Restoring the interproximal papilla is difficult when there is no natural tooth involved. In this scenario, a short papilla should be expected and implant-supported restorations demonstrate poorer results (33). In this study, it was observed that almost half (48.9%) of the evaluated regions did not have interproximal papilla.
The presence of a thin and scalloped periodontal biotype contributes to a higher rate of papilla loss, due to the fact that this periodontal biotype is more susceptible to recessions (22, 34). It was observed in this study that 85.1% of the periodontal biotype in the regions of the implants evaluated was classified as thin, which may contribute to the absence of the papilla.
The prognosis for the presence of papilla proposed by Salama et al. (17) was not compatible with the presence of interproximal papilla in this study. This may be associated to the fact that this prognosis uses only the vertical distance as criteria, whereas, for the sample used in this study, the association of this distance with the horizontal distance was the determinant because both the anterior region and the posterior region were evaluated such as implants adjacent to teeth or to another implant.

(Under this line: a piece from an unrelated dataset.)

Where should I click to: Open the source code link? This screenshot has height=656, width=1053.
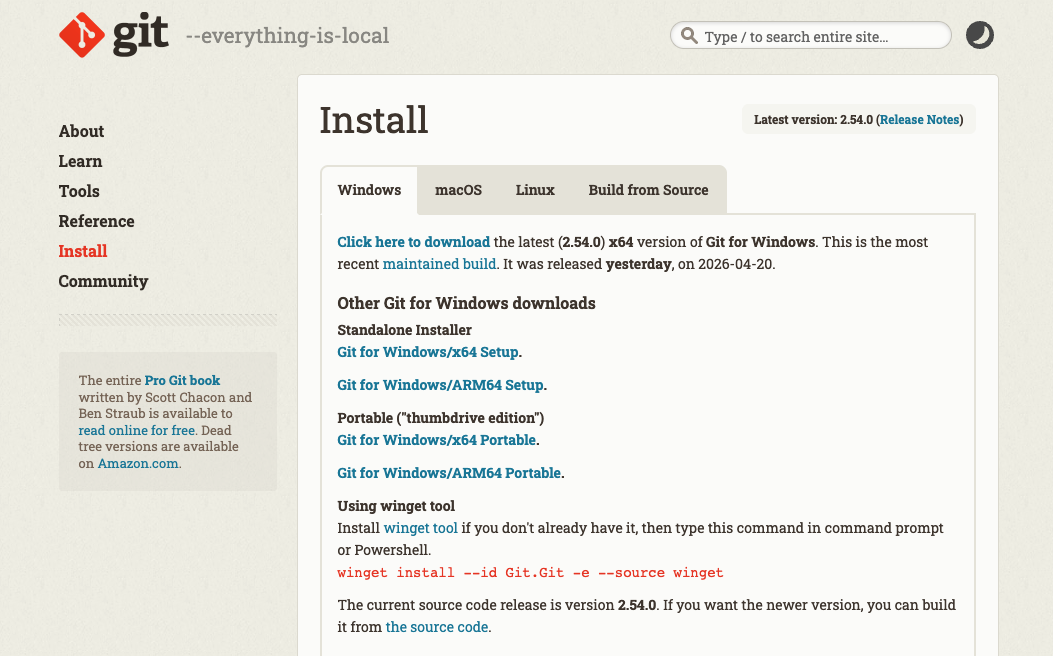[x=436, y=627]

The studies by Tarnow et al. (12) and Cho et al. (31) showed that when the distance from the contact point to the bone crest was ≤ 5 mm, the interproximal papilla was always present. In this study, it was observed that this did not apply to the regions between adjacent implants and between the tooth and the implant, since 48.7% of the regions that had vertical distance < 5mm did not present papilla formation. Thus, the importance of dental structures for the formation of the interproximal papilla is evident and the periodontal biotype may play an important role in those findings as well.
Evaluating the presence of the papilla between healthy teeth, Cho et al. (31) observed the correlation between the distance from the base of the contact point to the bone crest and the distance between the roots (horizontal distance) for the formation of the papilla. This association determines the interproximal space morphology. In the present study, the interproximal space morphology determined a 31% of papilla presence in narrow and short spaces, while the papilla was absent in 61.9% of the wide and long interproximal spaces.

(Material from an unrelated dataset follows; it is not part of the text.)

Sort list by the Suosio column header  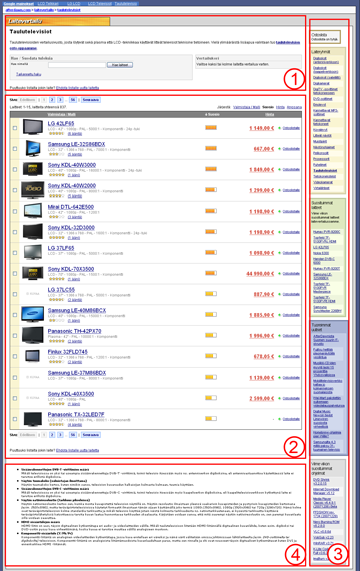(x=212, y=114)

The interproximal space morphology presented statistical significance among the groups evaluated in this study, demonstrating that the association between vertical and horizontal distances was an influencing factor for the presence or absence of the interproximal papilla. This fact demonstrates that for the planning of rehabilitations with osseointegrated implants, the association of vertical and horizontal distances may lead to a more satisfactory result for soft tissue esthetics in the interproximal regions.
Choquet et al. (35) described the presence of complete papilla in 58% of the interproximal regions between a tooth and an implant in the anterior region. In this study, 28.9% of the anterior tooth and implant regions had fully formed papilla. However, in the regions between the tooth and the posterior implant, a complete interproximal papilla was present only in 9.9% of them.
Conclusion
It was concluded that, in view of the investigated variables, the morphology of the interproximal space was the criterion that was most strongly associated with the presence or absence of the interproximal papilla. All other factors were observed and acted on the sample, but the morphology of the interproximal space that associates the vertical and horizontal distances was of great relevance.
From this observation, particular attention should be given to the planning phase of treatment with osseointegrated implants in order to observe all possible factors that may be associated with the formation of soft tissue between adjacent implants or between the implant adjacent to the tooth. In this way, the treatment process can be more easily performed and a more predictable prognosis can be given to the patient.